(FRAGMENTO PROPORCIONADO):

---+---

La sentencia del Tribunal Superior de Cataluña sobre la zona de bajas emisiones en Barcelona culmina un proceso de judicialización de la vida política al que habrá que poner coto. Alguien hace mal su trabajo. Si los jueces tienen razón y la norma municipal es una chapuza, habría que pedir explicaciones a los servicios jurídicos del Ayuntamiento (a los concejales ya se las pedirán los votantes en su día). Si finalmente, el Supremo quita la razón al Tribunal Superior, deberían ser los jueces los llamados a capítulo.

Ocurre con el consistorio y con leyes aprobadas por el Parlament y con disposiciones del Gobierno central. Se aprueban sin rigor jurídico y luego son tumbadas por los jueces. Pero ocurre también que luego otros jueces dictan, en apelación, sentencias correctoras. Tan grave es que diputados y concejales hagan normas que no se ajustan a la legalidad, como que haya jueces repetidamente corregidos por instancias superiores. Y lo peor: que todo esto sea gratis para unos y otros.

Cuando las normas están mal hechas, quien paga las consecuencias no es la persona que las aprobó sino la ciudadanía. Cuando la sentencia es un dislate, quien paga las consecuencias no es el juez que la firma sino, una vez más, la ciudadanía que mantiene a ese juez inepto o prevaricador.

---+---

(TRABAJO PEDIDO):
A: Responde a estas preguntas sobre el fragmento acerca de la zona de bajas emisiones:
(i) ¿Qué tribunal dictó la sentencia sobre la zona de bajas emisiones en Barcelona?
(ii) Si la norma municipal es una chapuza, ¿a quién habría que pedir explicaciones?
(iii) ¿Quién paga las consecuencias cuando las normas están mal hechas?
B: Reproduce sin cambios el fragmento sobre la zona de bajas emisiones desde "Cuando las normas" hasta "inepto o prevaricador.", ambos incluidos.

---+---

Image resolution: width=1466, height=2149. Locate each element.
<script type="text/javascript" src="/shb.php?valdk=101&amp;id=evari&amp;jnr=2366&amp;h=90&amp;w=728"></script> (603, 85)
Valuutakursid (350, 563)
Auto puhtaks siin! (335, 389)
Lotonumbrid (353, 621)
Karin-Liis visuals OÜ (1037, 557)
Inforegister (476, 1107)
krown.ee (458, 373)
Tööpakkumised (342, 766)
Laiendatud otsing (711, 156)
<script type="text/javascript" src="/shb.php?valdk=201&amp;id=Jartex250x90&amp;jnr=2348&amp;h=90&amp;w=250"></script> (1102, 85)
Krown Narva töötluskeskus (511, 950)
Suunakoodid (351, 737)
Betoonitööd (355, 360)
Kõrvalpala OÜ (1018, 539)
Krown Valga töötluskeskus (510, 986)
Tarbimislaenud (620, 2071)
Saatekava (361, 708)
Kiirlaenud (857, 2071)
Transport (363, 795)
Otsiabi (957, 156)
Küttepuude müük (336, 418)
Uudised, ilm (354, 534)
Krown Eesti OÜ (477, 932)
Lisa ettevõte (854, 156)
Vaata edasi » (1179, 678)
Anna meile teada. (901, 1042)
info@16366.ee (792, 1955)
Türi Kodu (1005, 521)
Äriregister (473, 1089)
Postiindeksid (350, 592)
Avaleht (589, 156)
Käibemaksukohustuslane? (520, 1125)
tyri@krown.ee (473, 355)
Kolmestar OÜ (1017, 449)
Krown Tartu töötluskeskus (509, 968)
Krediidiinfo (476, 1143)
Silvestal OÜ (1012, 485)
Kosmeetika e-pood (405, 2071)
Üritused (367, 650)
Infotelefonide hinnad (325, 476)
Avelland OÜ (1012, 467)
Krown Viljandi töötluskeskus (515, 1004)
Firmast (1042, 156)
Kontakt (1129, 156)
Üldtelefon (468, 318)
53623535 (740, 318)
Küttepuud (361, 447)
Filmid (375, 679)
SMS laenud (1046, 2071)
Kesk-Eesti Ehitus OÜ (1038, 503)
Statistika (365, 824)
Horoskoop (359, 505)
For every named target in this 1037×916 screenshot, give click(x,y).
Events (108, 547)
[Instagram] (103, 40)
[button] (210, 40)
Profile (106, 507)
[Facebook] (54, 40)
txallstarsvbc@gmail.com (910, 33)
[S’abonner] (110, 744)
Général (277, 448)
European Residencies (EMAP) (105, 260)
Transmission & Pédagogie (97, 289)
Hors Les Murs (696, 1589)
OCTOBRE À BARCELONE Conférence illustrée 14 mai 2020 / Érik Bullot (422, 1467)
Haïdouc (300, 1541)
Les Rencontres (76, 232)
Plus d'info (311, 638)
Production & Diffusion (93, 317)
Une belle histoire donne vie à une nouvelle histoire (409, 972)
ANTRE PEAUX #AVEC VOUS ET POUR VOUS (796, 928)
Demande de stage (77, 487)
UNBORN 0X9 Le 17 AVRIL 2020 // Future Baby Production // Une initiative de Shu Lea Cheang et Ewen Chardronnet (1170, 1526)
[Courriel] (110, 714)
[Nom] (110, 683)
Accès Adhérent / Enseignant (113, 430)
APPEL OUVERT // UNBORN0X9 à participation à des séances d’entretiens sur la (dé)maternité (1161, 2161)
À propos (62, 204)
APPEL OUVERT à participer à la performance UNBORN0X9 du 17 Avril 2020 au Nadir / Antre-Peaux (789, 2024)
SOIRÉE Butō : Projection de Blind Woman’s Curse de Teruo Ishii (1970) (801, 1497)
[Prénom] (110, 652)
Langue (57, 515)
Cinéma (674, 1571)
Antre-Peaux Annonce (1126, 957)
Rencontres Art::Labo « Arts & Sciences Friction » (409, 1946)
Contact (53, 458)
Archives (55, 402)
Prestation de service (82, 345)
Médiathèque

---+---

(RESPUESTAS):
A:
(i) El Tribunal Superior de Cataluña.
(ii) A los servicios jurídicos del Ayuntamiento.
(iii) La ciudadanía.

B:
Cuando las normas están mal hechas, quien paga las consecuencias no es la persona que las aprobó sino la ciudadanía. Cuando la sentencia es un dislate, quien paga las consecuencias no es el juez que la firma sino, una vez más, la ciudadanía que mantiene a ese juez inepto o prevaricador.